Writing The Tailor's Last Stand

05 MARCH 2013
POSTED IN 
THEATRE

Ian Buckley on why he felt compelled to put his Communist father's story on the stage

tailorBeing the son of a Savile Row tailor, and visiting his small Soho workshop over many years (including stairwell and toilet-cleaning duties!), I got to know the trade of high-class tailor very well.

I also got to know Soho very well. The reason? My father worked from a small, somewhat dark, workshop in a well-proportioned Georgian terraced house that had seen better days. When I knew it in the early 1960s, it was full of tailors like my father, working in their often cramped little rooms, for prestigious high-class gentleman tailors whose grand shops were in Savile Row.

My father's employer was one of the most prestigious of these: Henry Poole. Dad's actual workshop was in Broadwick Street, off Wardour Street and, wonder of wonders, it was in the same house that William Blake, the great English poet, had lived in. It had the blue plaque to prove it! Unfortunately this national treasure has not withstood the march of progress. In its place now stands a squat, ugly block named William Blake House - they haven't even bothered to replace the blue plaque.

Like many tailors my father was, and still is, a strong communist (as is my mother). Fighting against Hitler led him to believe communism was the only system that could  withstand fascism. He was also a strong trade unionist, joining the NUTGW (National Union of Tailor & Garment Workers) and fighting for better conditions for his fellow tailors. He combined his communist party duties with his obligations as a trade unionist all his life.

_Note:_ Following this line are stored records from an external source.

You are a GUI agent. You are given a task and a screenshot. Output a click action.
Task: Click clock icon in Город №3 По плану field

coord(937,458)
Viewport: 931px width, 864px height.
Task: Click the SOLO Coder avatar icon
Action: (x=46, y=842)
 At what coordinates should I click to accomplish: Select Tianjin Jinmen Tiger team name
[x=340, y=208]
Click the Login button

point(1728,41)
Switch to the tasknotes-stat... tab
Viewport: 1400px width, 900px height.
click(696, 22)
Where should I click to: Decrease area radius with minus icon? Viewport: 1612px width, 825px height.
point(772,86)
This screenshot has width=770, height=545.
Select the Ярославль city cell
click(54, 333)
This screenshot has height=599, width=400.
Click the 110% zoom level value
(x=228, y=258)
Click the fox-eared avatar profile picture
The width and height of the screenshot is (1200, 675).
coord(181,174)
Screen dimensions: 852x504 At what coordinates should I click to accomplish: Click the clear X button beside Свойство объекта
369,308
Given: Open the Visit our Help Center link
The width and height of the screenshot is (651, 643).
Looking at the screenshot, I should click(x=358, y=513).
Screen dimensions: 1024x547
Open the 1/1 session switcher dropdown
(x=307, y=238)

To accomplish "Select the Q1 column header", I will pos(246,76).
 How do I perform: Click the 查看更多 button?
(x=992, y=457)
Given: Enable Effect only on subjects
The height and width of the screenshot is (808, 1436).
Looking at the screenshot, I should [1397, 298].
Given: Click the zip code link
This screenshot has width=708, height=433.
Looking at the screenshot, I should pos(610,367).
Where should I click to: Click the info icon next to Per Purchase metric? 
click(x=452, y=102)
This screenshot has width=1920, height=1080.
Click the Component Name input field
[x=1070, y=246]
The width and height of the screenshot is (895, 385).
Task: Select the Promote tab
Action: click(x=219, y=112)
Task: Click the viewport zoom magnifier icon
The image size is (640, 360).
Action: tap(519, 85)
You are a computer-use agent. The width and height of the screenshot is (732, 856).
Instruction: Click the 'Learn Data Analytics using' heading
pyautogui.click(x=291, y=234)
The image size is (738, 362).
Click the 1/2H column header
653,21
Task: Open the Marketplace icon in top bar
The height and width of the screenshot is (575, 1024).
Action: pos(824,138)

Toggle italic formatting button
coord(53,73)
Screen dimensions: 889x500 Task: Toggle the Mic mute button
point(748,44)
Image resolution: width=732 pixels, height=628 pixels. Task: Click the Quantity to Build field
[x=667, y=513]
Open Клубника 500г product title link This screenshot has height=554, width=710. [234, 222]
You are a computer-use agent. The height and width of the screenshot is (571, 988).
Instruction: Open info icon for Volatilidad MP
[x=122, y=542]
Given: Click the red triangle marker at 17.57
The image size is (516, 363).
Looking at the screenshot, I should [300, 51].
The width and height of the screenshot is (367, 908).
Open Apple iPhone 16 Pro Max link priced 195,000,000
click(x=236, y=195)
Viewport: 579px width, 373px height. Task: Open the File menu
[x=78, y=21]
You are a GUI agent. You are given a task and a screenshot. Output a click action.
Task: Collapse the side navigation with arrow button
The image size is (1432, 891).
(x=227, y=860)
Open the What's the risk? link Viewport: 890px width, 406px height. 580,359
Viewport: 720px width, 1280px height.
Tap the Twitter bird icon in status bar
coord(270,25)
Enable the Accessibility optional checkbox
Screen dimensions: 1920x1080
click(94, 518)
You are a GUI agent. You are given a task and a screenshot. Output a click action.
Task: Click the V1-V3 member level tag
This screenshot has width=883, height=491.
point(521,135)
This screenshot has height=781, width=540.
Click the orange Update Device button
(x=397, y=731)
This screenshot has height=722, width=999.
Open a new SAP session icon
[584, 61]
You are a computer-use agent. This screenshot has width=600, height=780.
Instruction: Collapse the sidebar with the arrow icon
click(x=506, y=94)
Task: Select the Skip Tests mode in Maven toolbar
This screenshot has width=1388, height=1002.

He was blacklisted early on in his working-life. Before the Second World War, he was being trained for management by Horne Brothers. The company announced a wage cut for the company's machinists – all of whom were women. My father was the only cutter (at the time all men) to join them on strike. When the machinists reached a deal and returned to work, my father was left stranded. Banned from factory work, it was then he turned to high-class bespoke tailoring, serving an apprenticeship and becoming a trouser-maker of the highest quality.

I was born into this communist family. It was at once an exhilarating and difficult experience. Exhilarating because you grew up with such strong admirable ideals: socialist man and woman, equal in all areas, forging a finer, more peaceful world where opportunity would be for all people, where the wealth of the economy would be communally owned, where there would be no rich and poor, no exploitation and no war. Difficult because as I grew up, I realised not all communists measured up to these ideals. And in parts of the world where our socialist system was in operation, amidst the undoubted advances working people were making, horrible things could happen to people which seemed to go against the very basis and essence of my ideals.

This is why growing up in a communist family is both a wonderful and a sad experience. It's wonderful because you grow up with such admirable, beautiful ideals – ideals I cherish and fight for to this day. Sad because you have to incorporate into your system, into the deepest recesses of your personal history, the tragic and often brutal things that were done in the name of your beloved system alongside the undoubted and spectacular advances they made for working people.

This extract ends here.